AI Can Simulate Your Voice From Just 3 Seconds of Audio

0

The infamous ChatGPT release truly shocked the majority of society. While we have not yet recovered from that, Microsoft jumps into the fray to make important public news: the new AI capable of reproducing the voice of any person in a surprisingly realistic way. All this artificial intelligence needs is to listen to the voice that it must simulate for at least 3 seconds, and only with this information it is capable of pronouncing phrases entered by an operator with the exact tone of voice of the ‘victim.’

We say the ‘victim’ because this new AI seems to lend itself to many harmful uses on the internet. If we already had enough cause for concern with deepfakes, we must now add voice forgery to the horrors wrought by 21st-century computer technology.

The new audio synthesizer is called WALL-E

 

Presented on January 5, WALL-E – that’s what this AI is called – seems to be designed for the purposes of social integration, app verbalization, or audiobook narration. For example, WALL-E could have made Stephen Hawking’s robotic voice sound exactly like his real voice before he was affected by multiple sclerosis. And in this sense, it does seem that it can considerably improve the lives of millions of people.

As for its use in the audiobook market, WALL-E can be very successful in lowering the cost of narrations, putting thousands of broadcasters and voice professionals around the world out of work. Content writers who lose their jobs because of ChatGPT, then, will not be able to retrain as storytellers because of WALL-E, and they will have to think of another profession to get ahead.

The risks of impersonation

As had already happened with deepfakes, this new artificial intelligence is highly susceptible to being used maliciously. With deepfakes, disinformation agents could already manipulate a video to make it appear as if Joe Biden or Pedro Sánchez were saying something they never actually said.
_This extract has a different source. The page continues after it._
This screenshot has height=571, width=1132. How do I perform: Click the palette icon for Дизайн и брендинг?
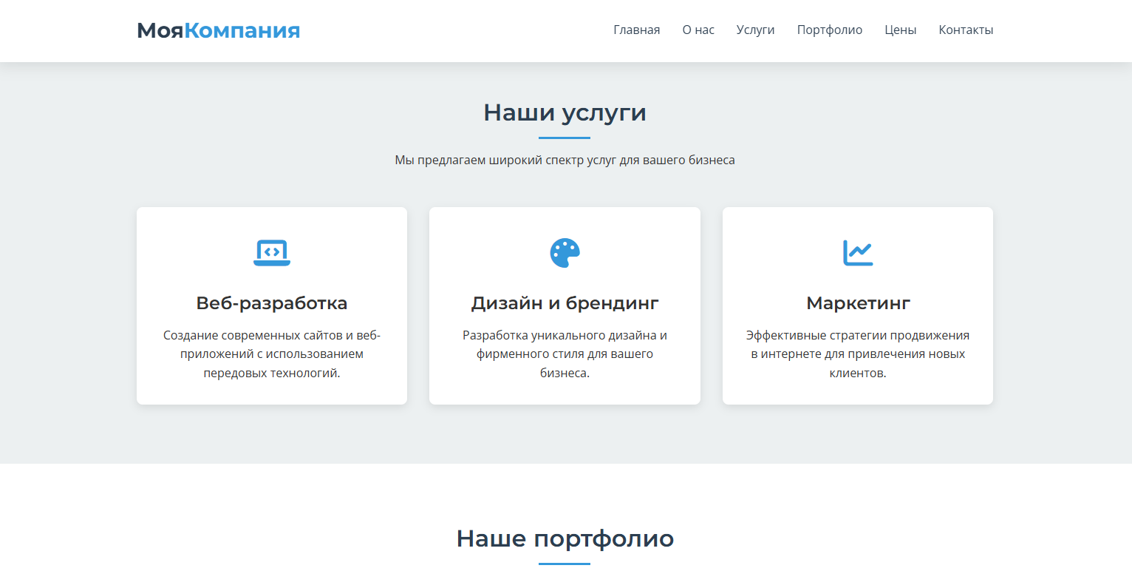(x=565, y=253)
And, with WALL-E, they won’t even need to hire a voice actor to simulate the voice of this fake speech because this new AI is more than capable of imitating the voices of any politician and any other major character.

The danger may be even greater for ordinary internet users. After all, if a deepfake of a high-profile person like Joe Biden is released, the media will most likely be quick to verify whether or not it is true and report it as a fake as soon as the fake is detected. But ordinary people do not have these privileges. They can be blackmailed by the publication of false videos on the internet that can seriously harm them in their work and personal lives.

WALL-E, therefore, constitutes one more reason why protecting our data on the internet is necessary. It is convenient to minimize the content we share publicly on social networks, use strong passwords to protect access to our accounts, cancel online accounts that we do not use, and connect to a VPN for phone and laptop to encrypt the information we send over the internet.

The law is two steps behind the technology

Despite the growing risk of these digital threats, the legal framework seems not yet to be prepared to deal with them. While countries like China have drawn up specific laws against deepfakes –the new Chinese legislation came into force on January 10– in the US and Europe, we will have to wait a bit longer. In the meantime, we will need to fit current laws into this new landscape of new technological skills, which is not always easy.

The only hope – sadly momentary – lies in the fact that technologies like WALL-E are owned by Microsoft or other big tech companies, which try to keep them safe. And it doesn’t seem like Microsoft is interested in spoofing anyone’s voice for illegitimate purposes. However, Big Tech has already shown us in the past that they are not always capable of protecting their own technology. Their platforms have been the subject of hacks on a regular basis, and if WALL-E falls into the wrong hands, the problems they can cause are unimaginable.